New Zealand and the RNZYS have a strong connection with the various iterations of the round the world race. Sir Peter Blake and Grant Dalton both carried the RNZYS burgee when they won the race with IOR maxis Steinlager 2 and New Zealand Endeavour respectively in 198990 and 1993-94.
Ross Field and Mike Sanderson both subsequently led campaigns to victory, Field with Yamaha (Whitbread 60) in 1993-94 and Sanderson with ABN Amro One in 2005-06, while other campaigns were led by Kiwi skippers Digby Taylor, Chris Dickson, Brad Butterworth and Kevin Shoebridge. Between 1973 and the 2017-18 edition, 355 on-board crew positions were occupied by New Zealanders across multiple entries.
The original 1973 race stopped in Sydney and by-passed New Zealand, but the Whitbread organisers were not happy with the Australian reception. They felt the city largely ignored the round the world racers in favour of the traditional Sydney-Hobart race.
In negotiations with the RNZYS, Auckland became the stopover for the next and most of the subsequent races. It became a crew favourite over the years and a major maintenance stop, enjoying the support and expertise of the local marine industry.

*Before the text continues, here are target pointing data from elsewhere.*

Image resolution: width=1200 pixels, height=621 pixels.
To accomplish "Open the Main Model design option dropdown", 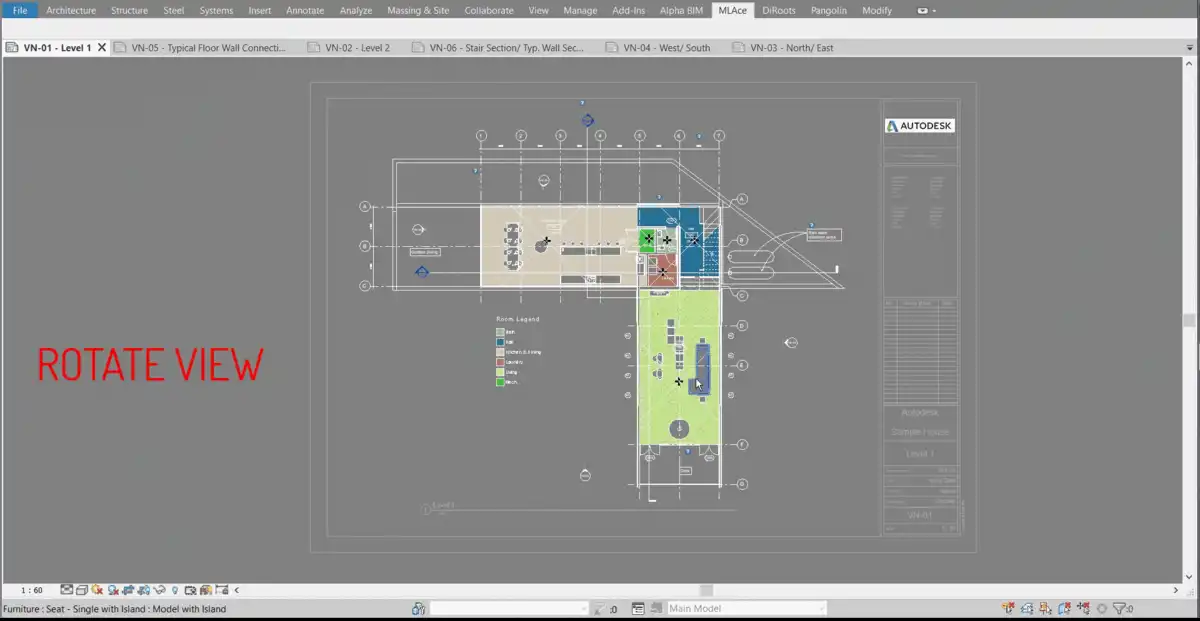I will coord(746,608).
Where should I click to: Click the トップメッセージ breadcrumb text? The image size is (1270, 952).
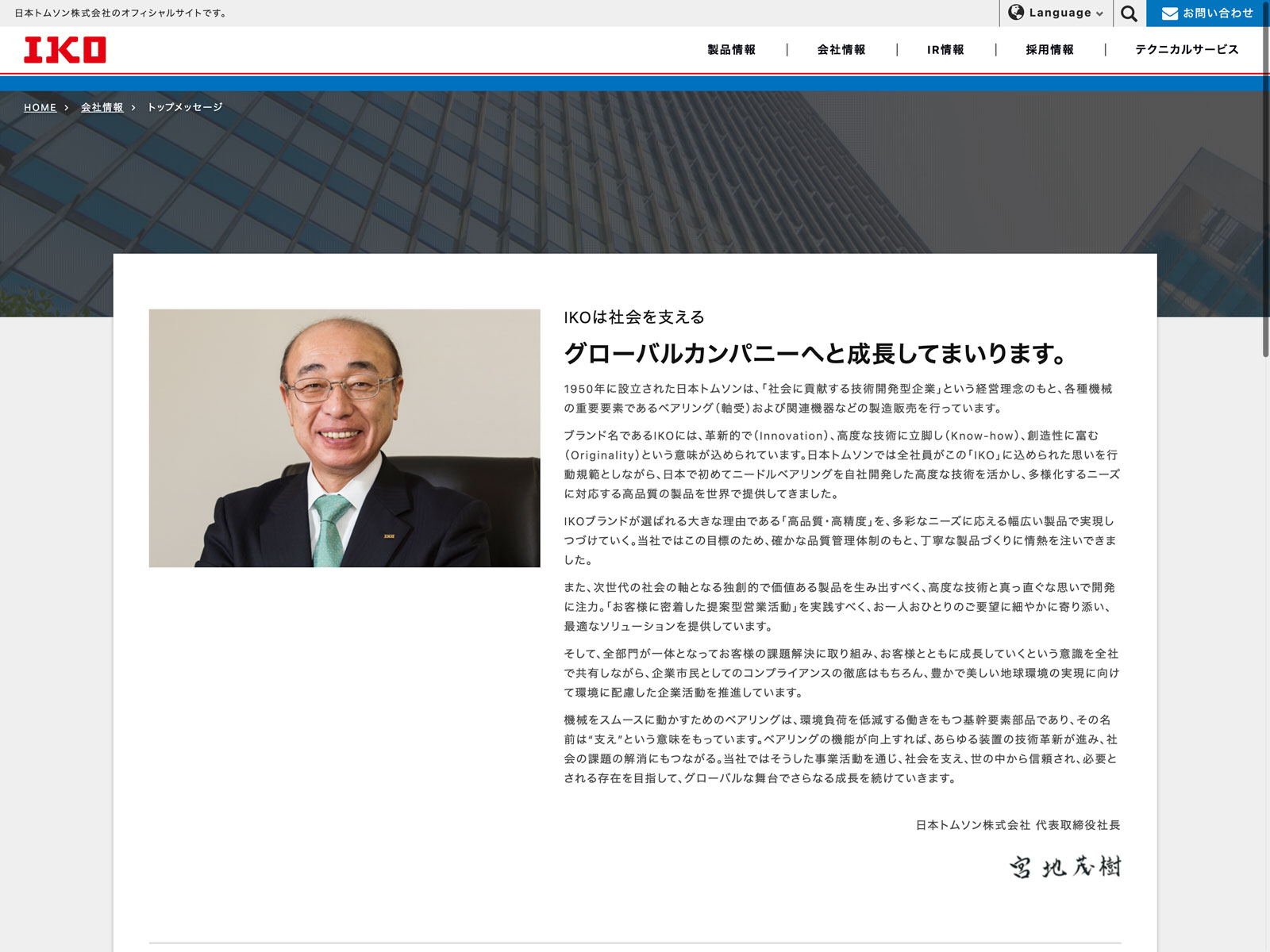pyautogui.click(x=185, y=107)
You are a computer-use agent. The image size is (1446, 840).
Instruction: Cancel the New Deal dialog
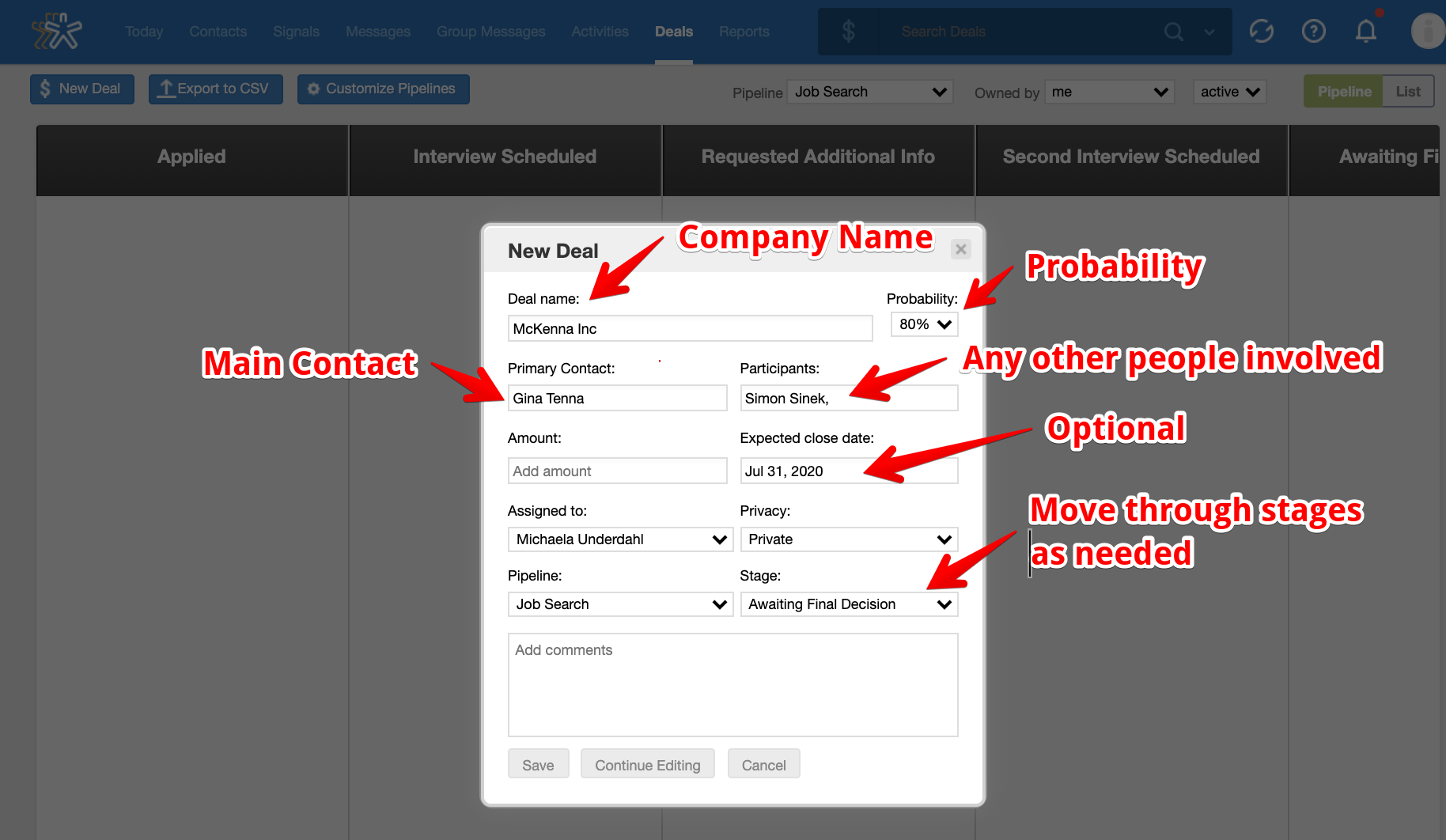click(x=763, y=764)
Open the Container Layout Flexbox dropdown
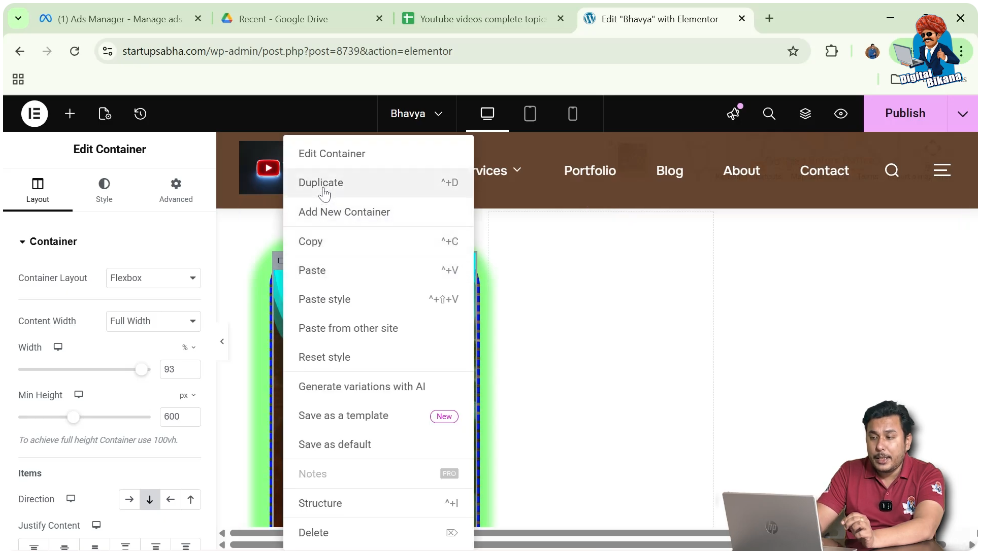The width and height of the screenshot is (983, 557). coord(153,278)
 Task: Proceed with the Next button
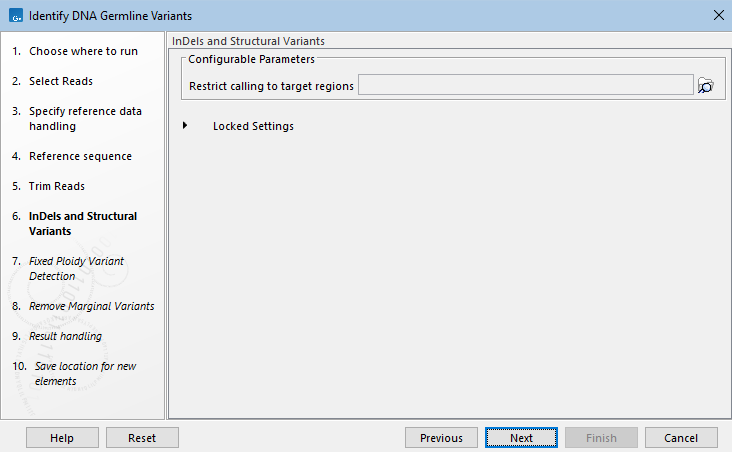[x=521, y=438]
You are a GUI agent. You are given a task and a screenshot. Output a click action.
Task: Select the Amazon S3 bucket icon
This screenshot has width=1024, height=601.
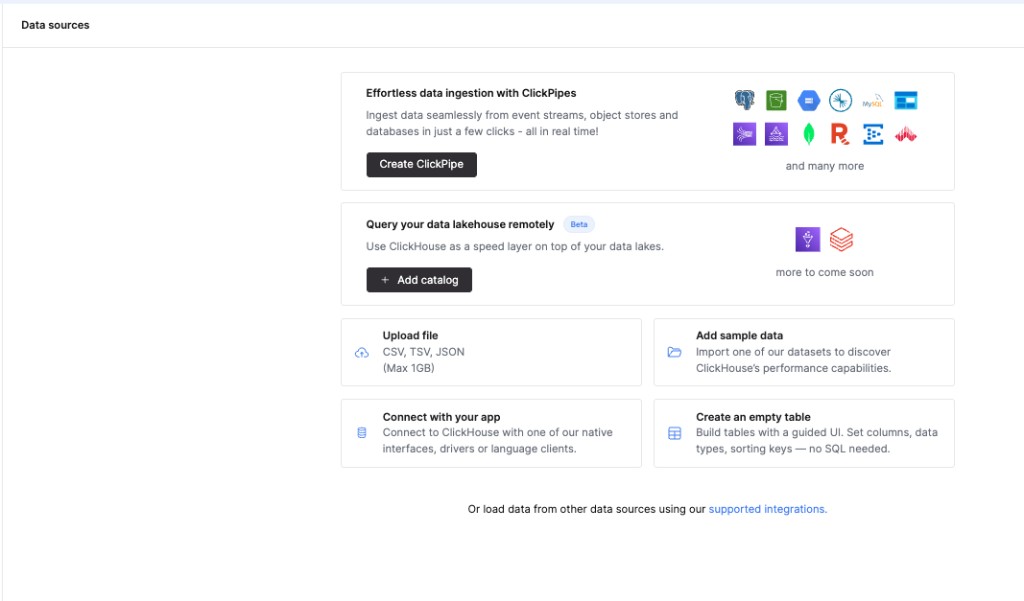coord(776,99)
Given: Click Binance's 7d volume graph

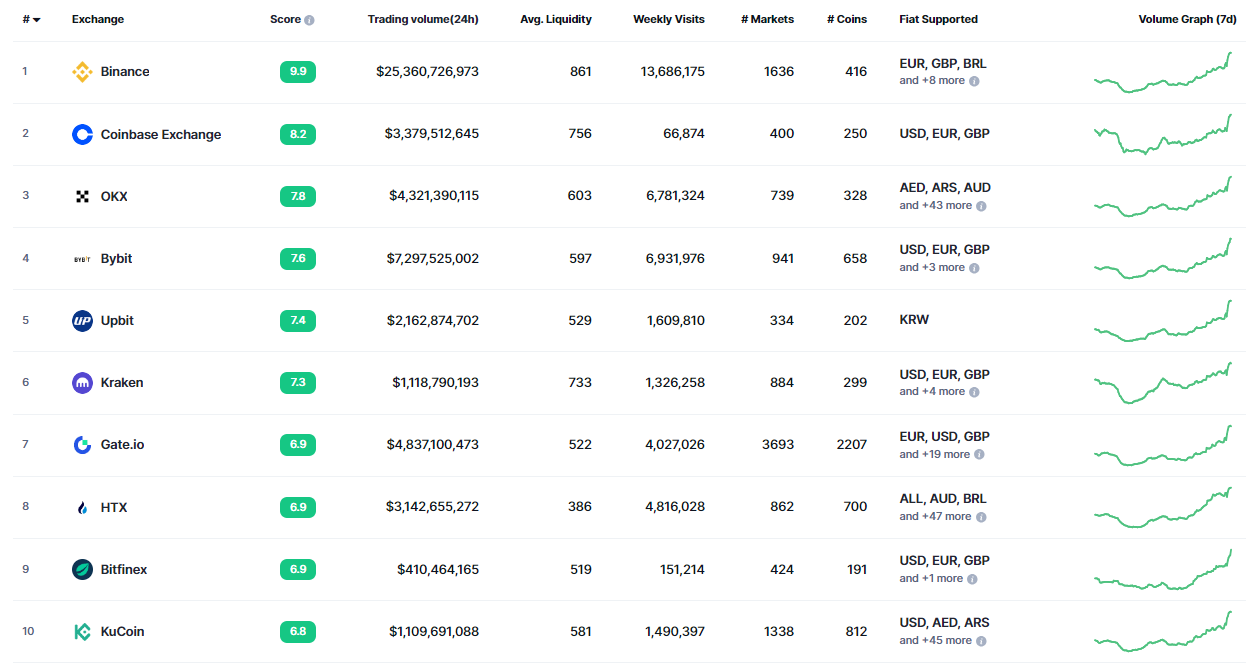Looking at the screenshot, I should pos(1162,73).
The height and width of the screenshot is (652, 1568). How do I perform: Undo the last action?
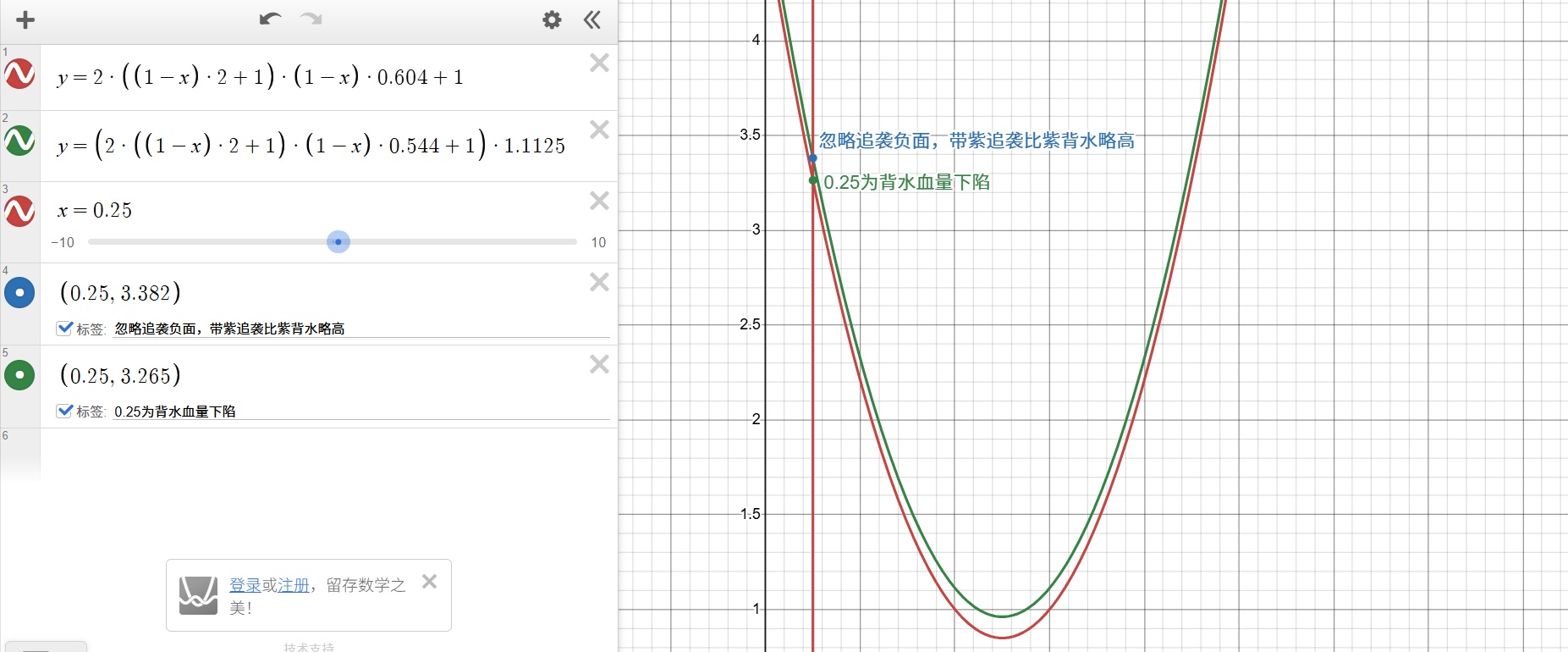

The Ocean Globe Race organisers are already in discussions with industry representatives about haul-outs and maintenance for the yachts during the stopover, while the RNZYS is mobilising some of its own partnerships and relationships, like Accor Hotels, to facilitate crew members’ time in New Zealand. Many will take the opportunity to explore New Zealand beyond Auckland, while their families visit.